- [Aim of the exercise]: Make an exact copy of the records below, leaving every image out.

- [Collected data]:
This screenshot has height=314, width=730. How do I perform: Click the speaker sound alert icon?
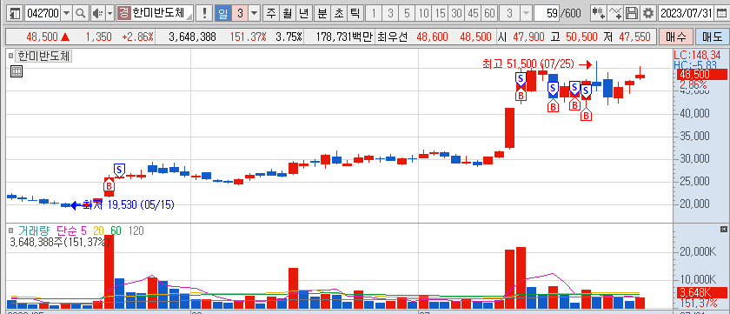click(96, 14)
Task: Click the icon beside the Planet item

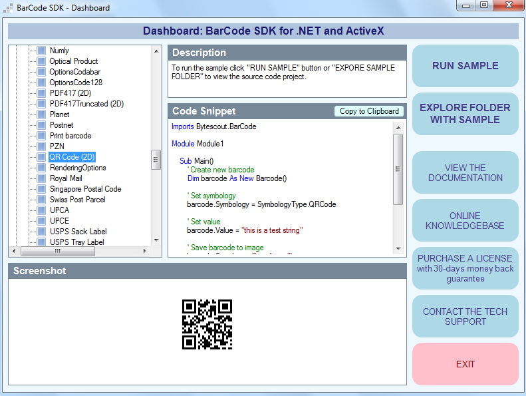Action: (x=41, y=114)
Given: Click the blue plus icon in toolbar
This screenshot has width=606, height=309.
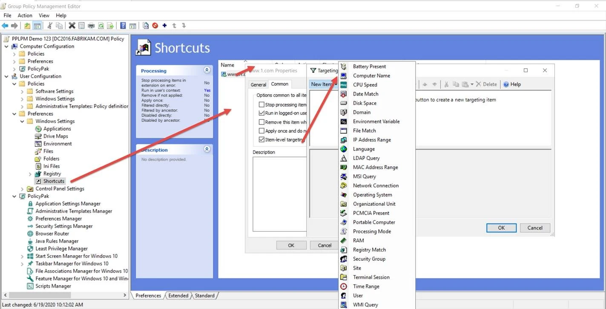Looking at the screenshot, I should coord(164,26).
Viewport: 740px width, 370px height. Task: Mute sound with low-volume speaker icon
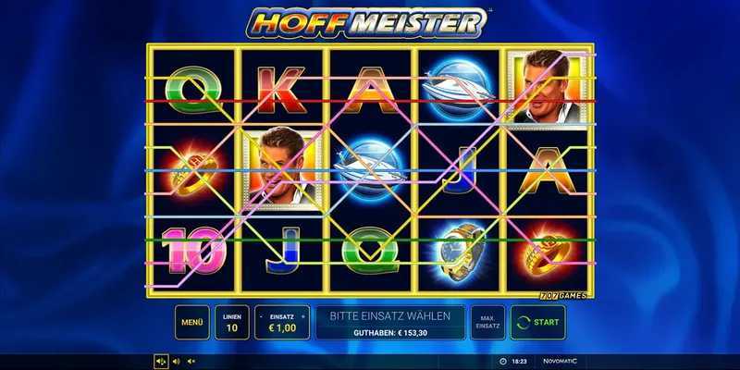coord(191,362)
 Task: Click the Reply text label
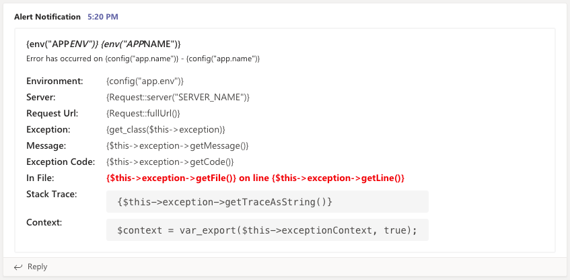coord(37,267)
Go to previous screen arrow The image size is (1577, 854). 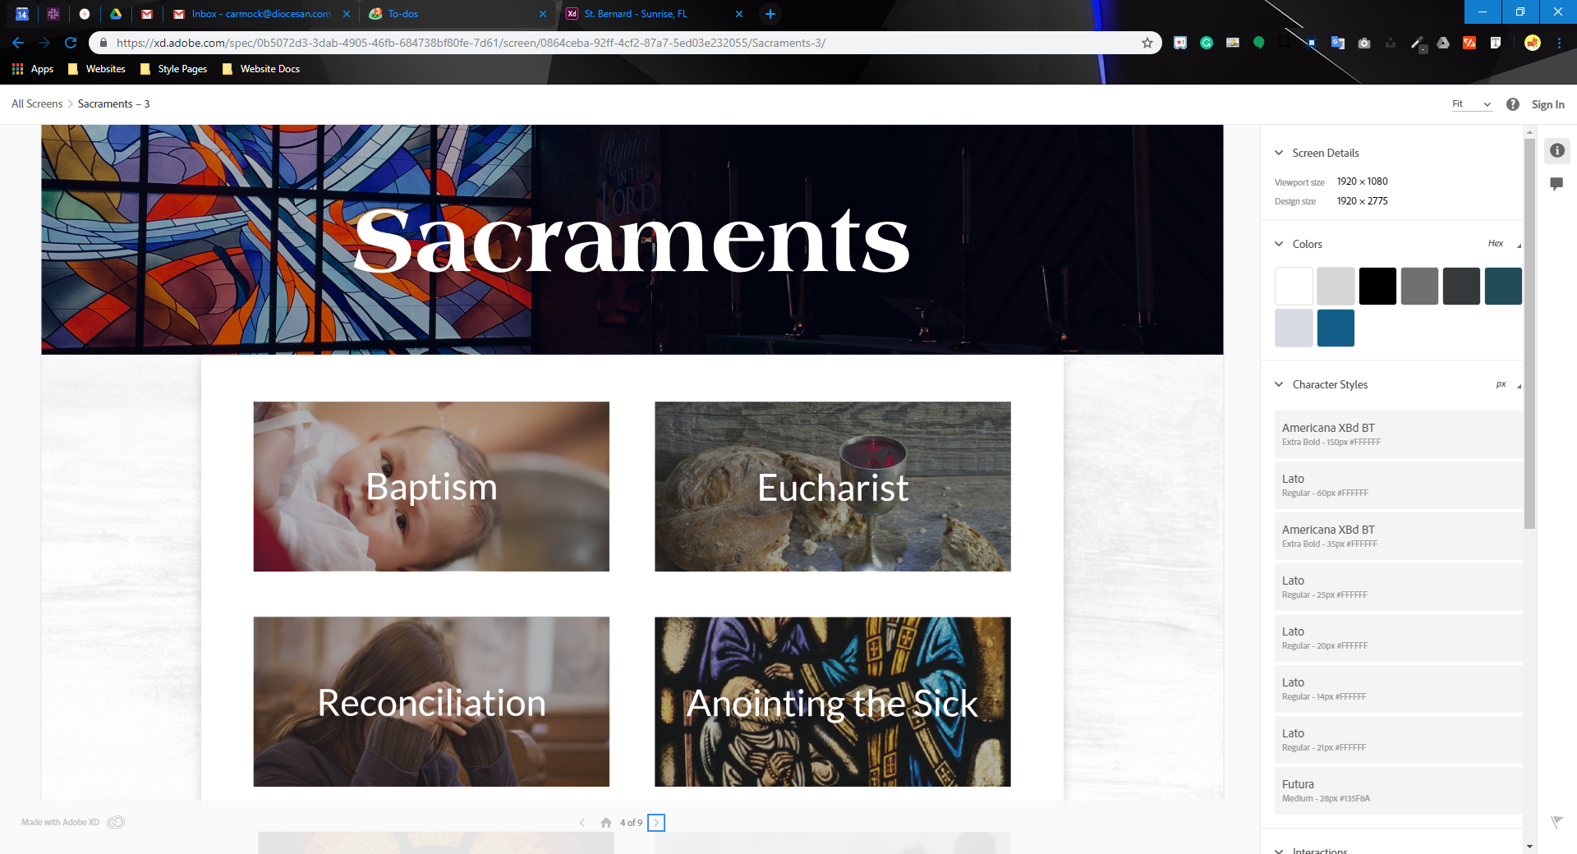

- [Result for this task]:
This screenshot has height=314, width=730. How do I perform: Click the speaker sound alert icon?
click(96, 14)
Task: Click the icon beside the Planet item

Action: (x=41, y=114)
Given: Click the blue plus icon in toolbar
This screenshot has width=606, height=309.
Looking at the screenshot, I should coord(164,26).
Viewport: 740px width, 370px height. Task: Mute sound with low-volume speaker icon
coord(191,362)
 Task: Click the Reply text label
coord(37,267)
Go to previous screen arrow The image size is (1577, 854). 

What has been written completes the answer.